(Extracted records begins)

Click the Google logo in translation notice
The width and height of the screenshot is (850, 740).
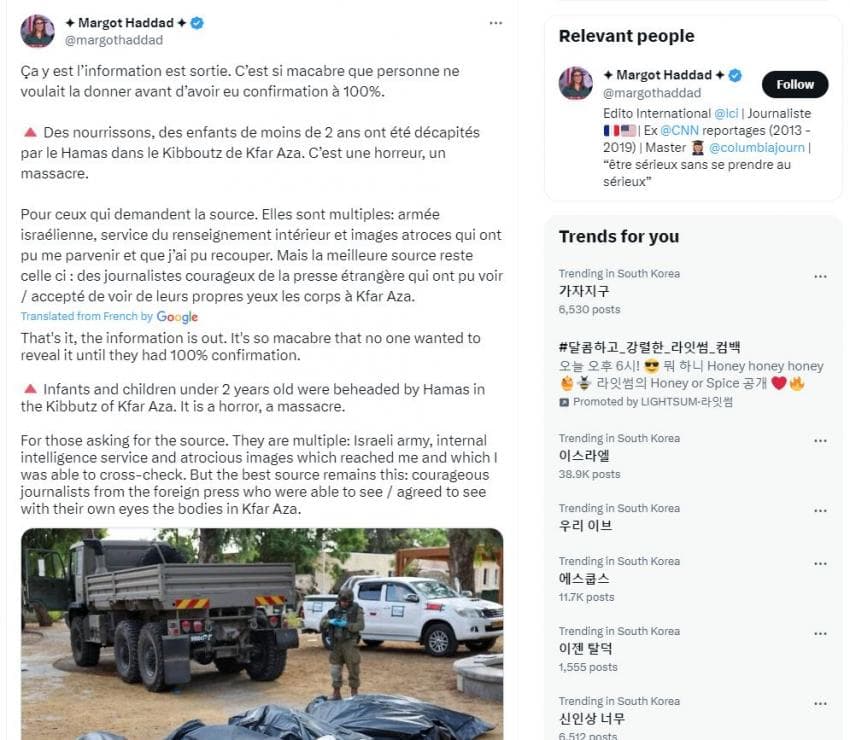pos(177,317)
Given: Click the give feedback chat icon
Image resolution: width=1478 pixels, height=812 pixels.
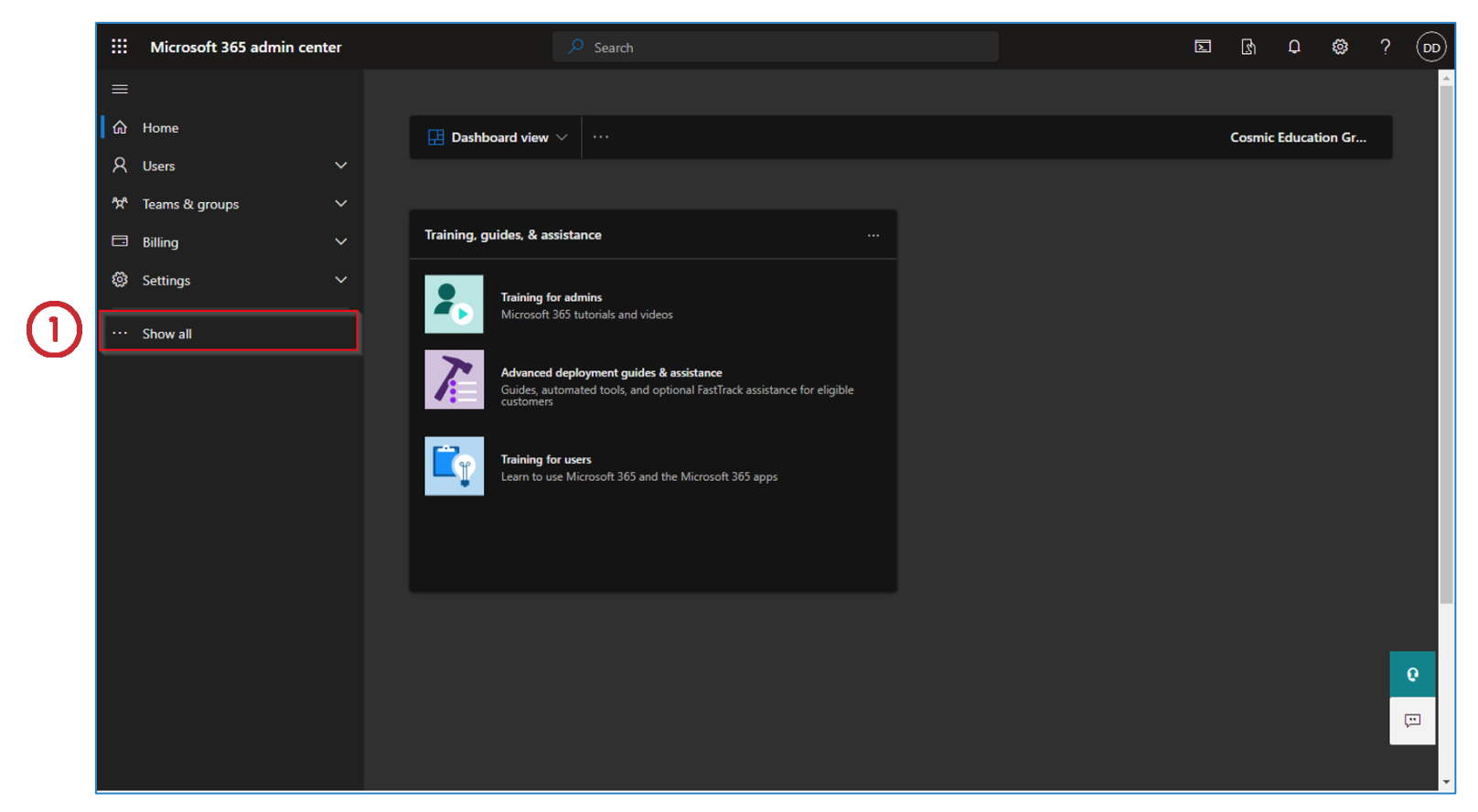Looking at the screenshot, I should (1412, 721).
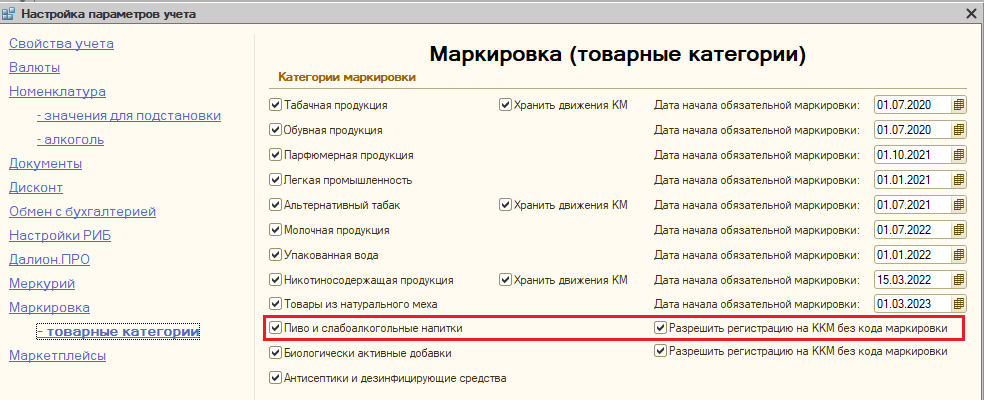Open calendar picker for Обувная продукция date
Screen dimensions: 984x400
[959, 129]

(Extracted records ends)

Could you transcribe exactly the lines running from the one with "Image resolution: width=1478" to the final line of the material above, both included, with no pictures?

Image resolution: width=1478 pixels, height=812 pixels.
Looking at the screenshot, I should (1412, 721).
Open calendar picker for Обувная продукция date
Screen dimensions: 984x400
[959, 129]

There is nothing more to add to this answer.